MIGRATION AND GROWTH OF PROTOPLANETARY EMBRYOS — EMERGENCE OF PROTO-GAS-GIANTS’S CORES VERSUS SUPER-EARTHS’ PROGENITOR

  • Date

    January 9, 2018

  • Time

    3:30PM - 4:20PM

  • Venue

    JL104

  • Speaker

    Xiaojia Zhang Department of Earth Sciences, HKU

Observations found that a significant fraction of solar type stars harbor one or more gas giant planet. According to the core-accretion scenario, the acquisition of their gaseous envelope must be preceded by the formation of super-critical cores with masses ten times or larger than that of the Earth. It is natural to link the formation probability of gas giant planets with the supply of gas and solid in their natal disks.
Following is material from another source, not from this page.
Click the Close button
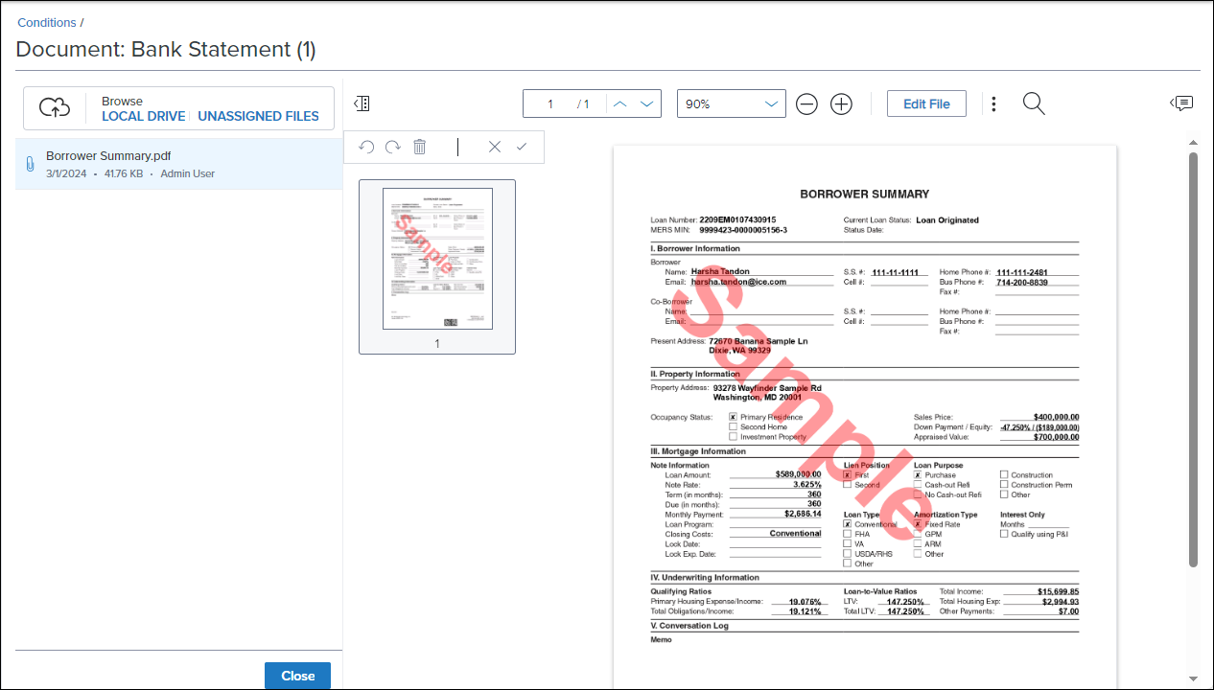1214x690 pixels. (297, 676)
However, the common presence of super Earths suggests that 1) there is no shortage of planetary building-block material, 2) gas giants’ growth barrier is probably associated with whether they can merge into super-critical cores, and 3) super Earths are probably failed cores which did not attain sufficient mass to initiate efficient accretion of gas before it is severely depleted. Here we construct a model based on the hypothesis that protoplanetary embryos migrated extensive before they were assembled into bona fide planets. We construct a Hermit-Embryo code based on a unified viscous-irradiation disk model and a prescription for the embryo-disk tidal interaction. Our simulation results suggest that the progenitor super-critical-mass cores of gas giant planets primarily form in protostellar disks with relatively high mass accretion rates whereas systems of super Earths are more likely to emerge out of natal disks with relatively low mass accretion rates.